[Stored entries]
----------------

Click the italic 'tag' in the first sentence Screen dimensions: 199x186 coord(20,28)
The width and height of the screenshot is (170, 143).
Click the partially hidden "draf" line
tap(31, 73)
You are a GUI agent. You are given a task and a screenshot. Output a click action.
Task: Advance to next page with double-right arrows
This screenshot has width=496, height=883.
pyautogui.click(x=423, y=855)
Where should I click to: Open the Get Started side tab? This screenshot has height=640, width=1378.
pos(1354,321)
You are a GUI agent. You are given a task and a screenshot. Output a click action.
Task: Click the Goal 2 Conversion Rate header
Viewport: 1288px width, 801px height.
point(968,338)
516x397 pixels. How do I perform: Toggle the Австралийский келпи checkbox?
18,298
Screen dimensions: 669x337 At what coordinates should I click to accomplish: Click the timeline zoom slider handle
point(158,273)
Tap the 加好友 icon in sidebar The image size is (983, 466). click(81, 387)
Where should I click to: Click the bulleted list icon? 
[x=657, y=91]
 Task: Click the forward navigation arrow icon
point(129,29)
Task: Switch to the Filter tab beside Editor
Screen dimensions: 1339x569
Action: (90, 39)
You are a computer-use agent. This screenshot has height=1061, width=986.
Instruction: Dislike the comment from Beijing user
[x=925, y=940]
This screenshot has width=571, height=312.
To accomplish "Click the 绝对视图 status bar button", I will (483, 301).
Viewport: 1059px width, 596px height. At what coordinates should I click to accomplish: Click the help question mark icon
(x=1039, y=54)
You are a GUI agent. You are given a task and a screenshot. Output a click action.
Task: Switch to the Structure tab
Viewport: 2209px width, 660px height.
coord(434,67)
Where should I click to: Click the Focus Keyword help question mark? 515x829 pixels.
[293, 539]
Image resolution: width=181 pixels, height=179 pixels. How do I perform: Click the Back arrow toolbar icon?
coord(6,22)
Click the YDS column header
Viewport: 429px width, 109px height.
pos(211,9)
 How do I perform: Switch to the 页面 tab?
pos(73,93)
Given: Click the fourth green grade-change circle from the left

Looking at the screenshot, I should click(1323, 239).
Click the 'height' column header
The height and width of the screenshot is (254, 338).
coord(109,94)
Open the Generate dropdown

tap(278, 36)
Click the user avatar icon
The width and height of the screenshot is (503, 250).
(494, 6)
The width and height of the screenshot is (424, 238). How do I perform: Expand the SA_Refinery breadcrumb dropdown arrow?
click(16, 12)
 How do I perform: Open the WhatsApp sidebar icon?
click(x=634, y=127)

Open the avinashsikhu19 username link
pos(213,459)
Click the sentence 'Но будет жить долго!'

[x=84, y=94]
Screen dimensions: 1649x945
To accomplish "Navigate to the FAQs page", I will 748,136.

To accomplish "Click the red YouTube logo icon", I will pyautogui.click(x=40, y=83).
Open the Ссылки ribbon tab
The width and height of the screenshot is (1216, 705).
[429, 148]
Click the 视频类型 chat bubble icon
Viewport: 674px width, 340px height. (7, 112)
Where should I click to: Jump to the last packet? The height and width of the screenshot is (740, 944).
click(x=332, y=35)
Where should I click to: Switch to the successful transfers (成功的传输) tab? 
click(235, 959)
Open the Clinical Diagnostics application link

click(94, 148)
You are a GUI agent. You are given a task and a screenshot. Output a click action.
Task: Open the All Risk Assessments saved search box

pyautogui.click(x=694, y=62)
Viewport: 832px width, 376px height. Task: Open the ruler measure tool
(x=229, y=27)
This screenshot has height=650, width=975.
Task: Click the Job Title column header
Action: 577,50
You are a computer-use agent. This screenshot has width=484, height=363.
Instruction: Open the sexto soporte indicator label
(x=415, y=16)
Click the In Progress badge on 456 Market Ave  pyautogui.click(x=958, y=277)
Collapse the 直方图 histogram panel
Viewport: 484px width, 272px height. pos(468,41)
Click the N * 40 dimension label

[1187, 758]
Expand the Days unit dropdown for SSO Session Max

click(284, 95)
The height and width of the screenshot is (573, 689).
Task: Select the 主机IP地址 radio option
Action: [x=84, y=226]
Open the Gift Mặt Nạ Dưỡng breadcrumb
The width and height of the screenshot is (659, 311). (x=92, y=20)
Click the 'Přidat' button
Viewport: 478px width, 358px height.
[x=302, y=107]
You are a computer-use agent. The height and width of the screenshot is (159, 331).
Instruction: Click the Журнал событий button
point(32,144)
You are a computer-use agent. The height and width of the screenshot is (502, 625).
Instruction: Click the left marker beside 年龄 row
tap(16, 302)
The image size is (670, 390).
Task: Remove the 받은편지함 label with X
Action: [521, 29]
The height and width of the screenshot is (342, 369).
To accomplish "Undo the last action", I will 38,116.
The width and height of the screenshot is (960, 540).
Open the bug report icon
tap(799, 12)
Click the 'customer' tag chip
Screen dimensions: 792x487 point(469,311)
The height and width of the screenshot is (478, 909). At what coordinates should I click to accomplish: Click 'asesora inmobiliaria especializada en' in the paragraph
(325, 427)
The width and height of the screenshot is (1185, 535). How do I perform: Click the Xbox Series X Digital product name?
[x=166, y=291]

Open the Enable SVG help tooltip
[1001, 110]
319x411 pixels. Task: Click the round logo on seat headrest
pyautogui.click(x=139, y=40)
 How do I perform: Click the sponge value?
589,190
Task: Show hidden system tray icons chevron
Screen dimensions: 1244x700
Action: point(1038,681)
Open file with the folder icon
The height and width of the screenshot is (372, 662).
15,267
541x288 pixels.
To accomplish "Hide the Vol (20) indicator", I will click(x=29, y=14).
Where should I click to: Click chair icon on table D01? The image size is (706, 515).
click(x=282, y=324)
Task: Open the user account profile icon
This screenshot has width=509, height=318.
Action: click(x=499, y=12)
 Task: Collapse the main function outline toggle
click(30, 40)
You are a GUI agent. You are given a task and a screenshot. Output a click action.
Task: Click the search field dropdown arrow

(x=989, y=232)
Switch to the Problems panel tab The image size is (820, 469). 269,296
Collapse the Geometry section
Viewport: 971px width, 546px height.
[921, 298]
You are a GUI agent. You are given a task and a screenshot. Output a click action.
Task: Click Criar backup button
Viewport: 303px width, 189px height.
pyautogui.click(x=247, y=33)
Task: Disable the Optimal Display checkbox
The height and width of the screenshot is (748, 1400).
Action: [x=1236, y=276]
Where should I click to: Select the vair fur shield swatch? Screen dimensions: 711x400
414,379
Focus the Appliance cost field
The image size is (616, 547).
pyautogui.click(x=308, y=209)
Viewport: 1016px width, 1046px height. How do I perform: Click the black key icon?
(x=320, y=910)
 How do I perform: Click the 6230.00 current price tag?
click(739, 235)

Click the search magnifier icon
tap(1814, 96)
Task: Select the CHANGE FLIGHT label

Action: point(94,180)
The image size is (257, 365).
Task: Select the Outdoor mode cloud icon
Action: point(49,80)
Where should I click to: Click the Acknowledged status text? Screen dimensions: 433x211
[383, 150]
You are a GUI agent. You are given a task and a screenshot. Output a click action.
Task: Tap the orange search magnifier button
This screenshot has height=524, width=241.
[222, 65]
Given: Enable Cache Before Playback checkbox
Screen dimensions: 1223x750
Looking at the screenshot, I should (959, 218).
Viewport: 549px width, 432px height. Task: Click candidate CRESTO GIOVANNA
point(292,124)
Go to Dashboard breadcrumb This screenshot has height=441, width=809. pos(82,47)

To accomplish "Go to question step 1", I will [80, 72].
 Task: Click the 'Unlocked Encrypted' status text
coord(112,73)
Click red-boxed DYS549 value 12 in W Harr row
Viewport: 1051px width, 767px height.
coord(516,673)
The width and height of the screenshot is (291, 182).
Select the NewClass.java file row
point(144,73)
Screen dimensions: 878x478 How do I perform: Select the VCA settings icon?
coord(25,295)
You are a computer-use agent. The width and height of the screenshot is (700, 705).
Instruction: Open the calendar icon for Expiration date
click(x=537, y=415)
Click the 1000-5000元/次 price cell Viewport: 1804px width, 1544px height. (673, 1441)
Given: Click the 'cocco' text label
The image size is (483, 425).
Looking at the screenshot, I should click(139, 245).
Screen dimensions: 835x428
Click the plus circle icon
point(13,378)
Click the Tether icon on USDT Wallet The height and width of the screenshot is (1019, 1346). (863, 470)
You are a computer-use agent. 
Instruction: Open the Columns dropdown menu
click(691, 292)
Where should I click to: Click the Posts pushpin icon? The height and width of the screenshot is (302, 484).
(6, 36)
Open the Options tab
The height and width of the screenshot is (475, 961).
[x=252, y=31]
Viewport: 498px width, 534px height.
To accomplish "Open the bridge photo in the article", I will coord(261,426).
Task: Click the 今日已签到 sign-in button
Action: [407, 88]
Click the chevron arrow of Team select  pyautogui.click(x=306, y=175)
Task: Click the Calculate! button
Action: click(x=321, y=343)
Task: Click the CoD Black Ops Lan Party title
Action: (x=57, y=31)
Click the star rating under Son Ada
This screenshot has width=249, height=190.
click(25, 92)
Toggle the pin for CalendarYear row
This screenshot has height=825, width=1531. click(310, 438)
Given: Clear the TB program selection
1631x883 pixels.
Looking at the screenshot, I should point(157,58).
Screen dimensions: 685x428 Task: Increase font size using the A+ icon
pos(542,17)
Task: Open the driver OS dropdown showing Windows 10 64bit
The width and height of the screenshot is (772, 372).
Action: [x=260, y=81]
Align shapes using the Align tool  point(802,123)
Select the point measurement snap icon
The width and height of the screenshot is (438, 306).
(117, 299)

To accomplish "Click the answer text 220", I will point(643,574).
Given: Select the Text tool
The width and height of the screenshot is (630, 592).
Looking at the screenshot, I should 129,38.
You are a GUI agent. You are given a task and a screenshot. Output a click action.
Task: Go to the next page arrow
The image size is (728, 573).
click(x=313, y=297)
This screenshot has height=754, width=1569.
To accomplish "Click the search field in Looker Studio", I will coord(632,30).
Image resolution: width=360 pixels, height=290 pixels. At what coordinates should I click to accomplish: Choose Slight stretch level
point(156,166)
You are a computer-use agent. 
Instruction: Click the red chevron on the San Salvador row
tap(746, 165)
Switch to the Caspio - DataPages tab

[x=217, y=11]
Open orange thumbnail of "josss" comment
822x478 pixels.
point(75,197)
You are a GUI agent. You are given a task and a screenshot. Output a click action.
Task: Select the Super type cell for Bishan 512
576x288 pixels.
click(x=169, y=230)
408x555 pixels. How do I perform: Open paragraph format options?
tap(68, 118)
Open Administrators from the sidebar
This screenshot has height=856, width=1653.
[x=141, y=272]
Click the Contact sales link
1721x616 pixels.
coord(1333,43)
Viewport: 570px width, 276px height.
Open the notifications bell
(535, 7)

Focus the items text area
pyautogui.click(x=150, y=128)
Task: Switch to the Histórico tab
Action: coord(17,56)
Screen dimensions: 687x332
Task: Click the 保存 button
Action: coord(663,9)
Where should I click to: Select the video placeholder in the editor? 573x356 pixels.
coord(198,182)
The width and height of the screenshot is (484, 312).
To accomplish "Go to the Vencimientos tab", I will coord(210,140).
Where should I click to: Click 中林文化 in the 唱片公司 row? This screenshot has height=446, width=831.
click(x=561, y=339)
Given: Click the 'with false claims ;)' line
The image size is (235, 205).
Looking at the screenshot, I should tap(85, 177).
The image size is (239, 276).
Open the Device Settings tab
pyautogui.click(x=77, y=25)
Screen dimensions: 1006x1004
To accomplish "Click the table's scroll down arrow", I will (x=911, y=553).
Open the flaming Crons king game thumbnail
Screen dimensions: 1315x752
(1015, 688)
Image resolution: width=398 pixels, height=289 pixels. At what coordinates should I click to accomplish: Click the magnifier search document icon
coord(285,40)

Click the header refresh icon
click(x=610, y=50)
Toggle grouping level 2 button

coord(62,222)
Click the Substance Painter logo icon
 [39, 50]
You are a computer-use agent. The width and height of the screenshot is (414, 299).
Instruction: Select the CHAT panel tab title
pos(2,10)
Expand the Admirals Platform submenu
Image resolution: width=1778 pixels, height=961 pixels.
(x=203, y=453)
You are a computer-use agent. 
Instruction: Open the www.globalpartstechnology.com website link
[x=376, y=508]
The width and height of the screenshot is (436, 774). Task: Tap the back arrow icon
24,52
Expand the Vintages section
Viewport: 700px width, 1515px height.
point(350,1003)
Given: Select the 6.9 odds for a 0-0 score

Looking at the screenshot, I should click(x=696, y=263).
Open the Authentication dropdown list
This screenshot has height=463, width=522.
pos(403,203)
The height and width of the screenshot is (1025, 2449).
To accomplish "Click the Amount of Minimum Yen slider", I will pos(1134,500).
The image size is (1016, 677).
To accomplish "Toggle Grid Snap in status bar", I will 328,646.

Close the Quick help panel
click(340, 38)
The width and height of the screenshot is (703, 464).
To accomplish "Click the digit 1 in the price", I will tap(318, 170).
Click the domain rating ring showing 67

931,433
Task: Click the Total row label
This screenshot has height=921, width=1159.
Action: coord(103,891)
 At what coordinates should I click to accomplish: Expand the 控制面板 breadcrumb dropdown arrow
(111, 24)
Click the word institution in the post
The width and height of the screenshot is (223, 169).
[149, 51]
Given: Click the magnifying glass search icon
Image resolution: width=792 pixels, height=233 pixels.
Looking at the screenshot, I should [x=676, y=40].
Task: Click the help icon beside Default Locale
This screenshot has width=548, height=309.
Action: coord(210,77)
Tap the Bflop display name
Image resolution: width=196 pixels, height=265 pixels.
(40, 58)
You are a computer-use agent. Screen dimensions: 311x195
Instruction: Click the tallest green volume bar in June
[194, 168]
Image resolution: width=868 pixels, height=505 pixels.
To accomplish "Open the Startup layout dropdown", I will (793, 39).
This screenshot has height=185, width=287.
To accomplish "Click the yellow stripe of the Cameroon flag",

----------------

■ **Problem**
Reproduce the data from the line with "is (159, 331)." up to and including the line with "Screen dimensions: 792x487 point(469,311)", substituting "Command" for "Instruction" and keeping everything else unchanged.

■ **Solution**
You are a computer-use agent. The height and width of the screenshot is (159, 331).
Command: Click the Журнал событий button
point(32,144)
You are a computer-use agent. The height and width of the screenshot is (502, 625).
Command: Click the left marker beside 年龄 row
tap(16, 302)
The image size is (670, 390).
Task: Remove the 받은편지함 label with X
Action: [521, 29]
The height and width of the screenshot is (342, 369).
To accomplish "Undo the last action", I will 38,116.
The width and height of the screenshot is (960, 540).
Open the bug report icon
tap(799, 12)
Click the 'customer' tag chip
Screen dimensions: 792x487 point(469,311)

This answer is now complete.